RECORDS FOR THE TASK.
═══

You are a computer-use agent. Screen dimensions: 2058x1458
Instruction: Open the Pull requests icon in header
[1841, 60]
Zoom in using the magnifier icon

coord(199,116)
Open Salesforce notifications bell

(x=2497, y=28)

═══

DESCRIPTION OF THE TASK. Your task is to set down exactly the lines from the line containing "Instruction: Open the" to the end of the data above, including both ends.

RESPONSE TO THIS TASK.
Instruction: Open the Pull requests icon in header
[1841, 60]
Zoom in using the magnifier icon

coord(199,116)
Open Salesforce notifications bell

(x=2497, y=28)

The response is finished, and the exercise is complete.